# PROBLEM STATEMENT:
Your answer should be the records below, written out exactly.

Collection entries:
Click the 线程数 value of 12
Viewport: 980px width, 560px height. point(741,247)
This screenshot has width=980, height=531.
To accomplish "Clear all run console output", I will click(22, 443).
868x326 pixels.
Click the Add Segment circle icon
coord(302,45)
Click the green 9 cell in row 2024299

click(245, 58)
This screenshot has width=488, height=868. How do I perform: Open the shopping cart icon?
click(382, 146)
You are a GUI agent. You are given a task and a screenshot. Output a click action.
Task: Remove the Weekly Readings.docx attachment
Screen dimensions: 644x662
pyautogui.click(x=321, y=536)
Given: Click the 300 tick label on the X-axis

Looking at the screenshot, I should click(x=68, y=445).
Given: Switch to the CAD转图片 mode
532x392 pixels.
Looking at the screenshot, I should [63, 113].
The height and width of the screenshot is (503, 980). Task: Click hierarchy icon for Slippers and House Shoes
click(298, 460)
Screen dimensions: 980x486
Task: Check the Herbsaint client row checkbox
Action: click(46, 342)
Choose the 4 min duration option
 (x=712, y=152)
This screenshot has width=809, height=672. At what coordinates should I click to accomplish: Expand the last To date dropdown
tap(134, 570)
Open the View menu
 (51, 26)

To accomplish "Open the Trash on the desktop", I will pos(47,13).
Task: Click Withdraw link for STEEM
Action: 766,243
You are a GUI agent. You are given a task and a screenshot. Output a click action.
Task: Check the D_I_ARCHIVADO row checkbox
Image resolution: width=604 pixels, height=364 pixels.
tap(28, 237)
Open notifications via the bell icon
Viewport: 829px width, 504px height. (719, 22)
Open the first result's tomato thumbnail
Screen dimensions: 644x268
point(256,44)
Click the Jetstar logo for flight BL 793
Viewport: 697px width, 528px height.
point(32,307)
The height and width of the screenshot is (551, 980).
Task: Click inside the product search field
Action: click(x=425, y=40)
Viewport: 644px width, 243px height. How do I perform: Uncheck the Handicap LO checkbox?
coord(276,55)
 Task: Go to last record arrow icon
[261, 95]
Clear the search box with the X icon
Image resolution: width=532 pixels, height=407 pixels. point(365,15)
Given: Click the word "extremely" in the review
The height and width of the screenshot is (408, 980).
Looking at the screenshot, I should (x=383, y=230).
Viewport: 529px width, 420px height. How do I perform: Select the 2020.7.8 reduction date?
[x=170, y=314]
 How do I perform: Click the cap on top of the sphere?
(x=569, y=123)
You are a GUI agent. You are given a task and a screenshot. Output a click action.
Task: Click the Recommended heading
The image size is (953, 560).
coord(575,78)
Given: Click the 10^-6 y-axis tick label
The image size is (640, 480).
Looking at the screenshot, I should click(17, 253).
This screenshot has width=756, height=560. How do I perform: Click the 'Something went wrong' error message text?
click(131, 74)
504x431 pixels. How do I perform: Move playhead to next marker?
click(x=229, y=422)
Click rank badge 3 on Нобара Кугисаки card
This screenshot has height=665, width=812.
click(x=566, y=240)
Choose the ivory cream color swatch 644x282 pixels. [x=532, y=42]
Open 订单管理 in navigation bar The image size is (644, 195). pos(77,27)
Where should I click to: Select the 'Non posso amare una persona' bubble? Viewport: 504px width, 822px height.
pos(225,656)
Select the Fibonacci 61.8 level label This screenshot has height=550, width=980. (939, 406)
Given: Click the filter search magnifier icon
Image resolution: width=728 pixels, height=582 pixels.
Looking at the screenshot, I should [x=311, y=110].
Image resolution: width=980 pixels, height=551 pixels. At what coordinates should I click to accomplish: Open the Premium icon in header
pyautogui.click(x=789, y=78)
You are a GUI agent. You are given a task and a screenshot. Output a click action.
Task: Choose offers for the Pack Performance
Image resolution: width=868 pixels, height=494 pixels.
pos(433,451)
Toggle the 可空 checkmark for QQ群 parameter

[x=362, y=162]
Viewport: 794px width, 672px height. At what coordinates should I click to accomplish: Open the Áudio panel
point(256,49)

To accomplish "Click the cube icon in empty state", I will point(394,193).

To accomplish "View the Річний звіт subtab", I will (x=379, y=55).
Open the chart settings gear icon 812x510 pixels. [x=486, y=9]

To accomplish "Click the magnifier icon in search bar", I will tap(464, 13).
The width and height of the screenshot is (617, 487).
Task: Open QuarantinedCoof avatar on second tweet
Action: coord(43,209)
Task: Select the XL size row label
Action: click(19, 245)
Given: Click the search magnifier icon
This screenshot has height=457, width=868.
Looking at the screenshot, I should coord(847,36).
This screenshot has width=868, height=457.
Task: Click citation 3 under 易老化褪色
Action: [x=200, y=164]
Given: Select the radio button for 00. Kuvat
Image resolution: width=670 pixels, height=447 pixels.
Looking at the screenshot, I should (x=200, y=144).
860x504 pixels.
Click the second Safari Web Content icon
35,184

# ANSWER FOR THIS EXERCISE:
Click the 线程数 value of 12
Viewport: 980px width, 560px height. point(741,247)
This screenshot has width=980, height=531.
To accomplish "Clear all run console output", I will click(22, 443).
868x326 pixels.
Click the Add Segment circle icon
coord(302,45)
Click the green 9 cell in row 2024299

click(245, 58)
This screenshot has width=488, height=868. How do I perform: Open the shopping cart icon?
click(382, 146)
You are a GUI agent. You are given a task and a screenshot. Output a click action.
Task: Remove the Weekly Readings.docx attachment
Screen dimensions: 644x662
pyautogui.click(x=321, y=536)
Given: Click the 300 tick label on the X-axis

Looking at the screenshot, I should click(x=68, y=445).
Given: Switch to the CAD转图片 mode
532x392 pixels.
Looking at the screenshot, I should [63, 113].
The height and width of the screenshot is (503, 980). Task: Click hierarchy icon for Slippers and House Shoes
click(298, 460)
Screen dimensions: 980x486
Task: Check the Herbsaint client row checkbox
Action: click(46, 342)
Choose the 4 min duration option
 (x=712, y=152)
This screenshot has width=809, height=672. At what coordinates should I click to accomplish: Expand the last To date dropdown
tap(134, 570)
Open the View menu
 (51, 26)

To accomplish "Open the Trash on the desktop", I will pos(47,13).
Task: Click Withdraw link for STEEM
Action: 766,243
You are a GUI agent. You are given a task and a screenshot. Output a click action.
Task: Check the D_I_ARCHIVADO row checkbox
Image resolution: width=604 pixels, height=364 pixels.
tap(28, 237)
Open notifications via the bell icon
Viewport: 829px width, 504px height. (719, 22)
Open the first result's tomato thumbnail
Screen dimensions: 644x268
point(256,44)
Click the Jetstar logo for flight BL 793
Viewport: 697px width, 528px height.
point(32,307)
The height and width of the screenshot is (551, 980).
Task: Click inside the product search field
Action: click(x=425, y=40)
Viewport: 644px width, 243px height. How do I perform: Uncheck the Handicap LO checkbox?
coord(276,55)
 Task: Go to last record arrow icon
[261, 95]
Clear the search box with the X icon
Image resolution: width=532 pixels, height=407 pixels. point(365,15)
Given: Click the word "extremely" in the review
The height and width of the screenshot is (408, 980).
Looking at the screenshot, I should (x=383, y=230).
Viewport: 529px width, 420px height. How do I perform: Select the 2020.7.8 reduction date?
[x=170, y=314]
 How do I perform: Click the cap on top of the sphere?
(x=569, y=123)
You are a GUI agent. You are given a task and a screenshot. Output a click action.
Task: Click the Recommended heading
The image size is (953, 560).
coord(575,78)
Given: Click the 10^-6 y-axis tick label
The image size is (640, 480).
Looking at the screenshot, I should click(17, 253).
This screenshot has width=756, height=560. How do I perform: Click the 'Something went wrong' error message text?
click(131, 74)
504x431 pixels. How do I perform: Move playhead to next marker?
click(x=229, y=422)
Click rank badge 3 on Нобара Кугисаки card
This screenshot has height=665, width=812.
click(x=566, y=240)
Choose the ivory cream color swatch 644x282 pixels. [x=532, y=42]
Open 订单管理 in navigation bar The image size is (644, 195). pos(77,27)
Where should I click to: Select the 'Non posso amare una persona' bubble? Viewport: 504px width, 822px height.
pos(225,656)
Select the Fibonacci 61.8 level label This screenshot has height=550, width=980. (939, 406)
Given: Click the filter search magnifier icon
Image resolution: width=728 pixels, height=582 pixels.
Looking at the screenshot, I should [x=311, y=110].
Image resolution: width=980 pixels, height=551 pixels. At what coordinates should I click to accomplish: Open the Premium icon in header
pyautogui.click(x=789, y=78)
You are a GUI agent. You are given a task and a screenshot. Output a click action.
Task: Choose offers for the Pack Performance
Image resolution: width=868 pixels, height=494 pixels.
pos(433,451)
Toggle the 可空 checkmark for QQ群 parameter

[x=362, y=162]
Viewport: 794px width, 672px height. At what coordinates should I click to accomplish: Open the Áudio panel
point(256,49)

To accomplish "Click the cube icon in empty state", I will point(394,193).

To accomplish "View the Річний звіт subtab", I will (x=379, y=55).
Open the chart settings gear icon 812x510 pixels. [x=486, y=9]

To accomplish "Click the magnifier icon in search bar", I will tap(464, 13).
The width and height of the screenshot is (617, 487).
Task: Open QuarantinedCoof avatar on second tweet
Action: coord(43,209)
Task: Select the XL size row label
Action: click(19, 245)
Given: Click the search magnifier icon
This screenshot has height=457, width=868.
Looking at the screenshot, I should coord(847,36).
This screenshot has width=868, height=457.
Task: Click citation 3 under 易老化褪色
Action: [x=200, y=164]
Given: Select the radio button for 00. Kuvat
Image resolution: width=670 pixels, height=447 pixels.
Looking at the screenshot, I should (x=200, y=144).
860x504 pixels.
Click the second Safari Web Content icon
35,184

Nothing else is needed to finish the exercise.